Monday, September 23, 2024

Hierarchical clustering

Hierarchical clustering is a method of cluster analysis in machine learning that builds a hierarchy of clusters. It can be classified into two main types:

1. **Agglomerative Hierarchical Clustering** (bottom-up approach): 
   - Starts with each data point as its own cluster.
   - Pairs of clusters are merged step-by-step based on a similarity metric (like Euclidean distance or correlation) until all points belong to a single cluster or a stopping criterion is reached.
   - A **dendrogram** is used to represent the hierarchy, where each merge represents a point in the tree.

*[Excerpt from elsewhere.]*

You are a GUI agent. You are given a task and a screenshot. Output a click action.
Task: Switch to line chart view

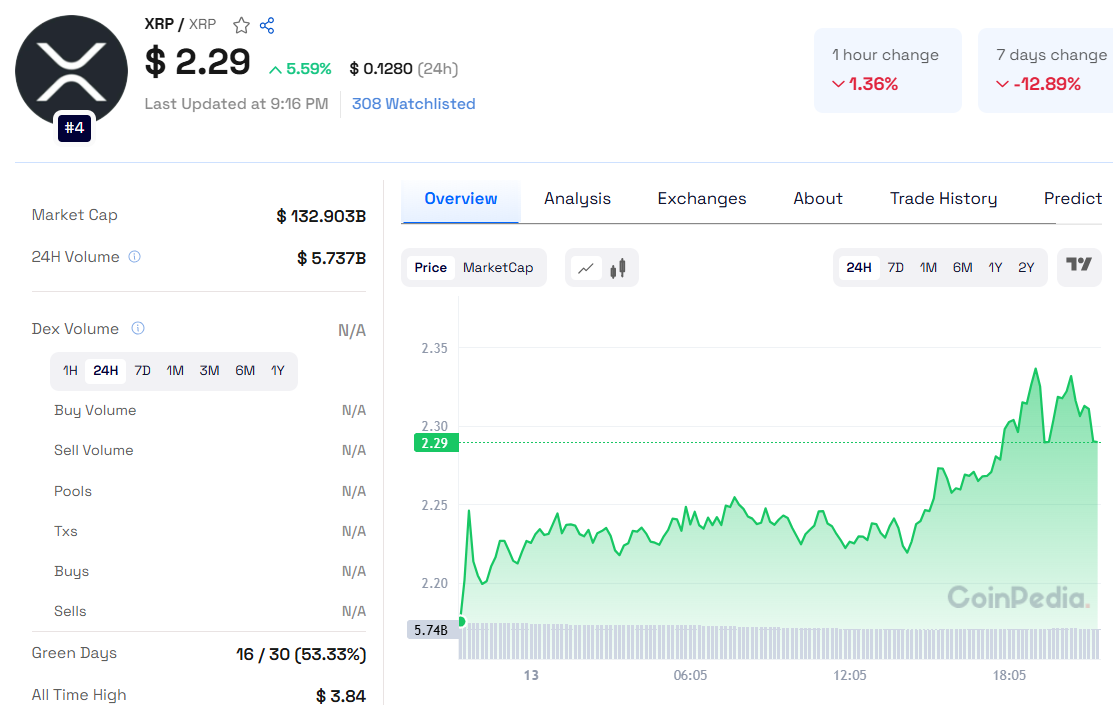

2. **Divisive Hierarchical Clustering** (top-down approach):
   - Starts with all data points in a single cluster.
   - The cluster is recursively split until each point is in its own cluster, or a predefined stopping condition is met.

### Key Steps:
- **Distance Matrix Calculation**: A matrix of pairwise distances between data points is computed.
- **Linkage Criteria**: Determines how distances between clusters are calculated. Common methods include:
   - **Single Linkage**: Distance between the closest pair of points in two clusters.
   - **Complete Linkage**: Distance between the farthest pair of points.
   - **Average Linkage**: Average distance between points in the clusters.

### Pros and Cons:
- **Advantages**:
  - Does not require the number of clusters to be specified in advance.
  - Works well for small datasets and can reveal the underlying structure in data.
- **Disadvantages**:
  - Computationally expensive for large datasets (O(n²) time complexity).
  - Sensitive to noise and outliers.

Hierarchical clustering is commonly used in bioinformatics, market segmentation, and social network analysis where the relationship between data points is more complex.
------
Here’s an example of performing **Hierarchical Clustering** using **base R**, including how to visualize the results with a dendrogram:

### 1. **Step-by-Step Example**: 

We'll use the `iris` dataset, which is included in R.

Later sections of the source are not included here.